▶ EXERCISE DETAILS
Exactly reproduce the lines from the one containing "Task: Select Younger" through the last line of the data, both ends included, leaving out pictures.

▶ STUDY MATERIAL
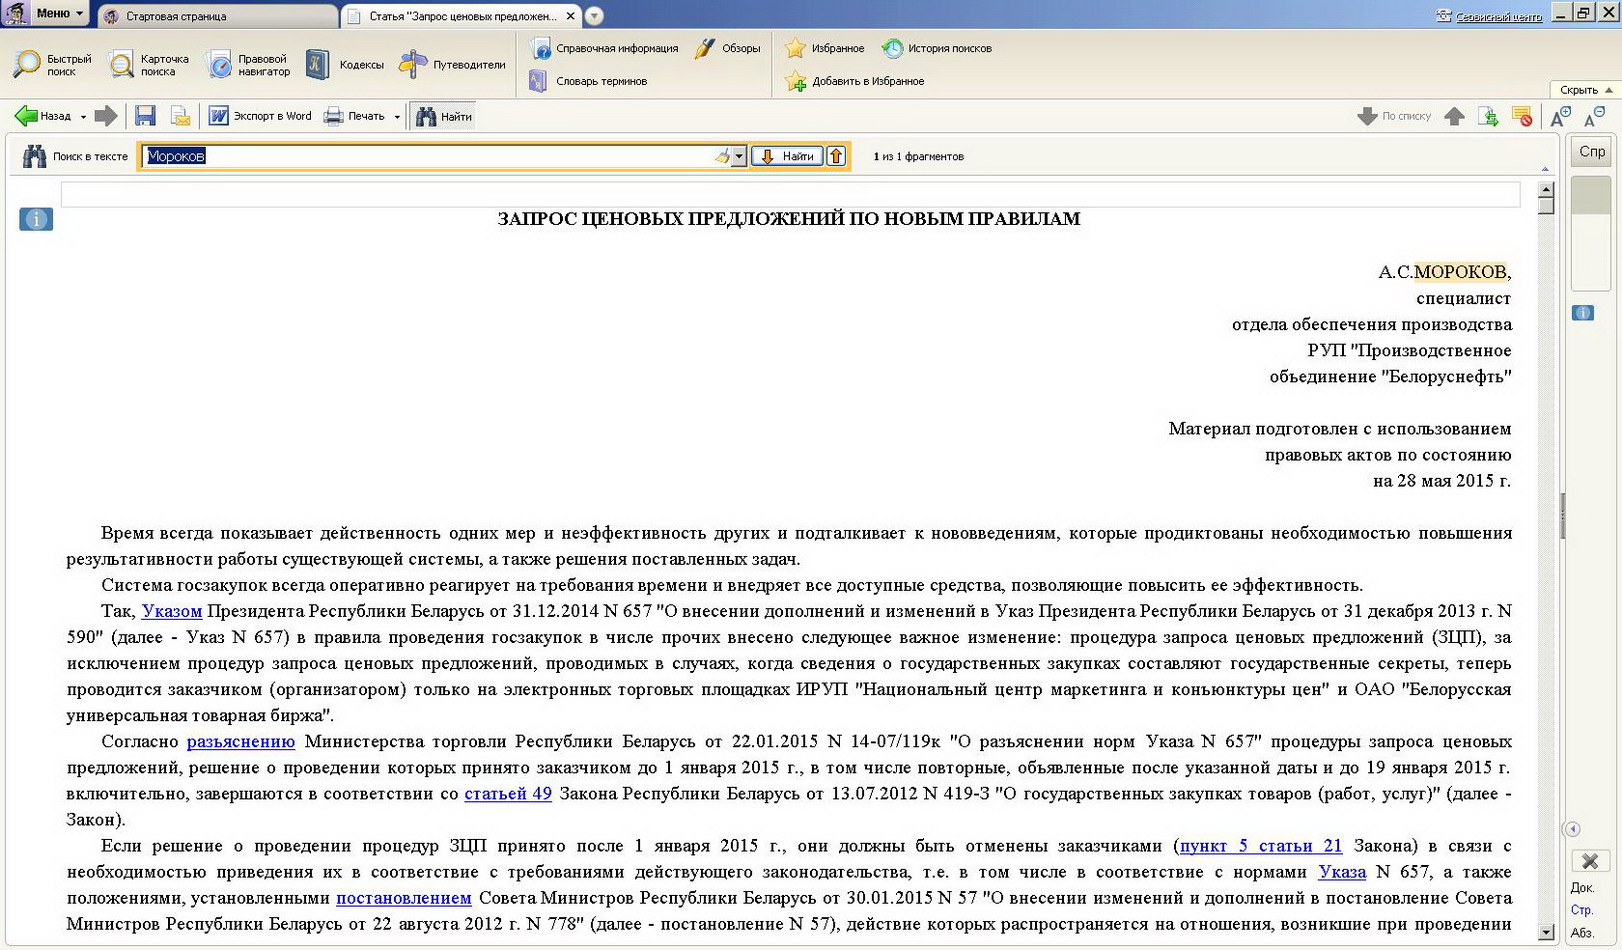Click the orange Найти next button
The width and height of the screenshot is (1622, 950).
click(x=787, y=156)
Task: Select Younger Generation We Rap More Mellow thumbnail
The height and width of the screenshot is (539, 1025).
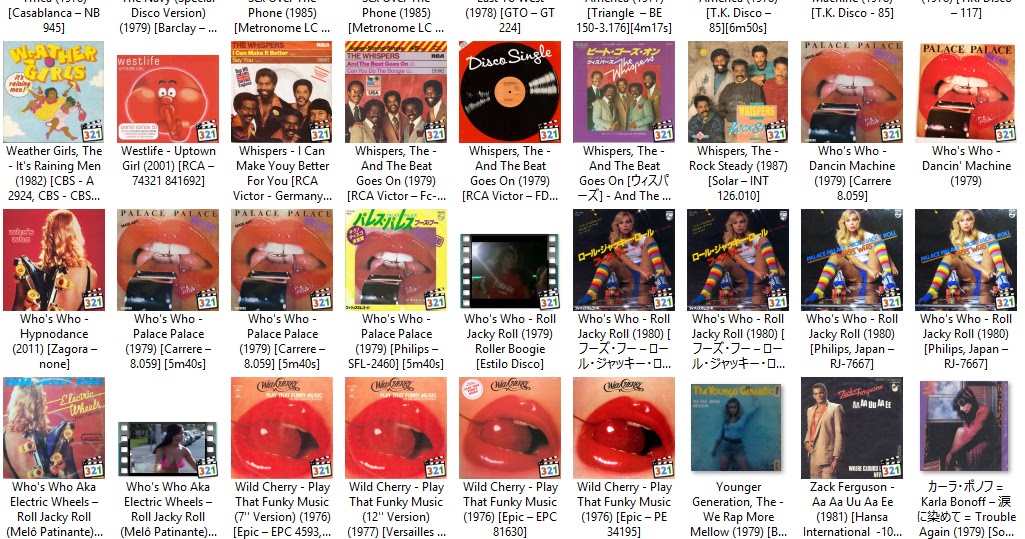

▶ RESULT FOR THIS TASK
Task: Select Younger Generation We Rap More Mellow thumbnail
The height and width of the screenshot is (539, 1025).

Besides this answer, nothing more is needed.